Остался неназванным еще один толстовский герой — Пьер Безухов. Говорят, его превосходно играет Павел Попов. Я видела в этой роли Дениса Самойлова. Наиболее убедительна его игра в финальной сцене, важнейшей в постановке, призванной сосредоточить все мысли и смыслы спектакля в одну силовую точку, полную глубины и драматического напряжения. «Поймали меня, заперли меня. В плену держат меня. Кого меня? Меня! Меня — мою бессмертную душу! Xa, xa, xa!.. Xa, xa, xa!..» Здесь было все по Толстому: и слезы, и рыдающий смех, и отчаяние. Не хватало силы внутреннего, духовного озарения, счастья освобождения от всего наносного, мелкого, дрянного. Этому еще надо «прорасти» в роли, которая так крепко простроена, так точна в содержательных акцентах, что нет сомнений в ее дальнейшем развитии. (Сказанное верно и для Ксении Трейстер — сыгранной ею Наташе Ростовой еще предстоит по-новому раскрыться в сценах взросления второго и третьего акта.)
Артем Пархоменко свою роль Ушельца исполняет отлично. Его странно молчаливый герой — тот, с кем «война» вторгается в «мир». Он предвестник ухода, провожатый на тот свет: с ним смерть входит в жизнь и обрывает ее течение. Это именно он появляется рядом со стариком Болконским в его смертный час. Это он подает князю Андрею круглую гранату, от взрыва которой тому предстоит погибнуть. Это он маячит на дальнем плане, наблюдая за тем, как Николай Ростов после сражения шпагой поднимает шинели — одного убитого солдата, другого, третьего. И никаких былых высоких мыслей «о доблестях, о подвигах, о славе» — только сплошная, тотальная смерть.

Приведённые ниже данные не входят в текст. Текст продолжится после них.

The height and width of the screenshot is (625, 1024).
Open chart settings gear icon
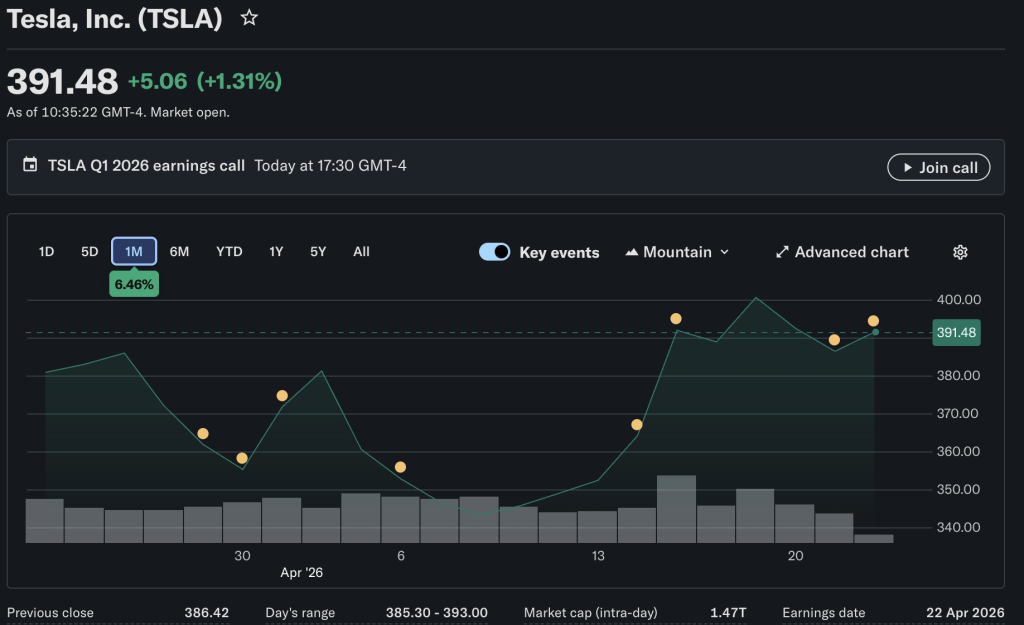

Волей режиссера сочиненный бессловесный образ становится смысловым центром всего сценического сюжета, повествующего о мире на фоне войны, о жизни на фоне смерти. Римасу Туминасу не слишком важно отличие войны, затеянной политиками ради малопонятных государственных интересов («битва трех императоров» под Аустерлицем 1805 года), от войны народа, защищающего от врага свои дома, семьи, жен, детей, все то родное, без чего продолжать жить нельзя (Отечественная война 1812 года). Его волнует не столько «мысль народная», которою держится толстовский роман, сколько «мысль экзистенциальная», ведущая любимых героев Толстого по жизни. В поле его внимания — скрещения раздумий, пересечения судеб, неожиданные встречные резонансы настроений и умонастроений, сквозные мотивы счастья, любви, дружества, семейственности, родства и дома. Своим спектаклем он говорит о том важном, о чем вновь и вновь сочиняются стихи и романы, пишутся симфонии, создаются живописные полотна и ставятся спектакли: о жизни, о смерти. Все искусство — об этом. И одухотворенный спектакль Римаса Туминаса — о том же.